When Byron Lennox-Hall suffers a poison-induced death-seizure, then, Evander will learn the truth. The path to these revelations begins when a tall woman enters Evander’s room. She has gaudy taste: leopard-print heels, red pants, and “overstated and lavish” jewelry—including ruby bracelets and earrings. But most interesting are her “white saber teeth” (p. 75). Oleander Lennox-Hall’s condescending attitude matches her fashion sense. When she asks a non-verbal Evander if he speaks, she says each word slowly, like he’s a simpleton. When he doesn’t answer, she grabs his jaw and inspects him. She says the prettiness of his eyes is “wasted on a boy,” calls his hair a “ghastly mop,” and, very obviously, thinks she has inherited all the money and property left to Evander in Byron’s will (p. 77). This introduction characterizes Oleander and the remaining Lennox-Halls perfectly—conniving, judgmental, and greedy. It mirrors the relationship the Lennox-Halls have with the garden as well, feeding it corpses for blood rubies. They all see Byron’s death as an opportunity to enrich themselves—and Evander as an obstacle.

The Lennox-Halls, save for Laurie, view all people as resources to further enrich themselves. In one scene, Evander follows Oleander’s son, Bane, and her assistant, Jessica, into the garden. As you might have guessed, Bane murders Jessica and buries her to make rubies (p. 189). In another, Laurie’s aunt Azalea tries to seduce Evander in order to gain access to the resources left to him in Byron’s will (p. 221). Eventually, we find out that Byron himself has been fed by the other Lennox-Halls to the very garden he abused, to make more rubies. Even the lawyer and executor of the will is greedy, lying about the will to misdirect the whole family and then cutting a deal with them to take a “clipping” of the garden to start his own Hazelthorn elsewhere. Of course, this clipping is a part of Evander.

In contrast, Laurie thinks the garden is right to try and kill the Lennox-Halls: “The garden fucking hates Lennox-Halls, and why shouldn’t it? … The garden wasn’t like that until they started feeding it blood. They made it a monster. So I guess it gets revenge when it can … Good for it, quite frankly” (p. 255). Evander’s existence is Laurie’s fault: He fed the garden his own blood to get a friend, rather than feeding it a victim for riches. In fact, Laurie is so different from the other Lennox-Halls that his family decides to kill him (p. 316).

__MATERIAL PROVIDED__.
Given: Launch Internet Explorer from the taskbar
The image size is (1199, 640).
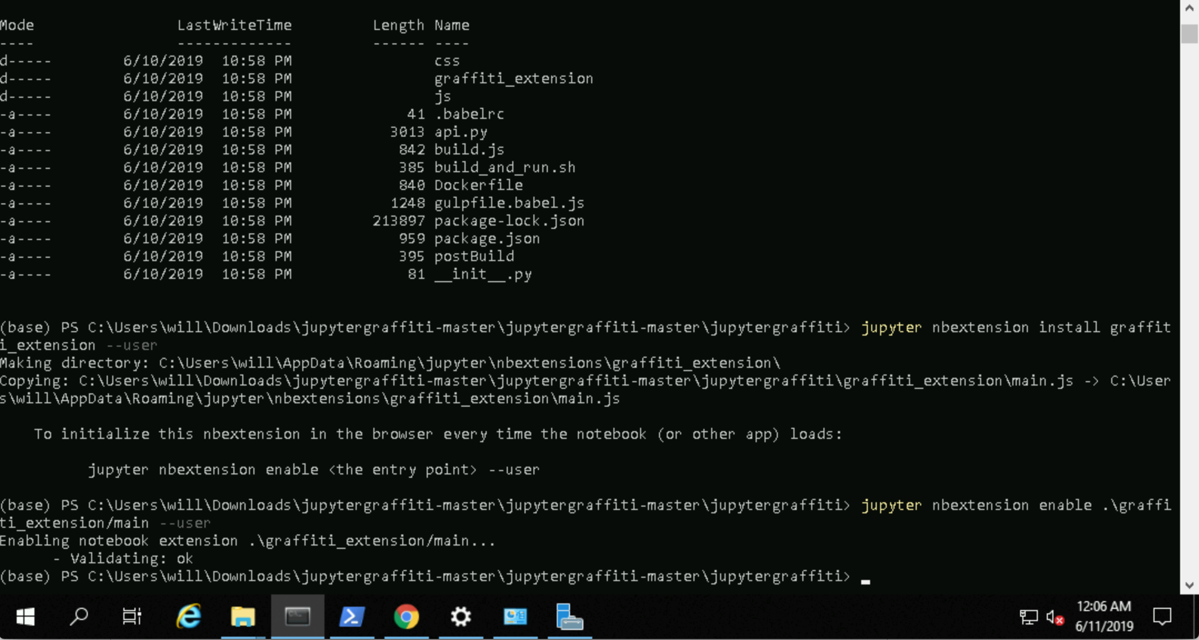Looking at the screenshot, I should (188, 617).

__EXERCISES TO COMPLETE__.
**A.** Reproduce the part of the essay on the Lennox-Halls starting with "In contrast, Laurie" and going on through "him (p. 316).".
**B.** Which characters does the essay on the Lennox-Halls mention by name? List every one.
Rely only on the essay about the Lennox-Halls and leave the material aside.

__SOLUTIONS FOR EACH TASK__.
**A.**
In contrast, Laurie thinks the garden is right to try and kill the Lennox-Halls: “The garden fucking hates Lennox-Halls, and why shouldn’t it? … The garden wasn’t like that until they started feeding it blood. They made it a monster. So I guess it gets revenge when it can … Good for it, quite frankly” (p. 255). Evander’s existence is Laurie’s fault: He fed the garden his own blood to get a friend, rather than feeding it a victim for riches. In fact, Laurie is so different from the other Lennox-Halls that his family decides to kill him (p. 316).

**B.**
- Byron Lennox-Hall
- Evander
- Oleander Lennox-Hall
- Bane
- Jessica
- Laurie
- Azalea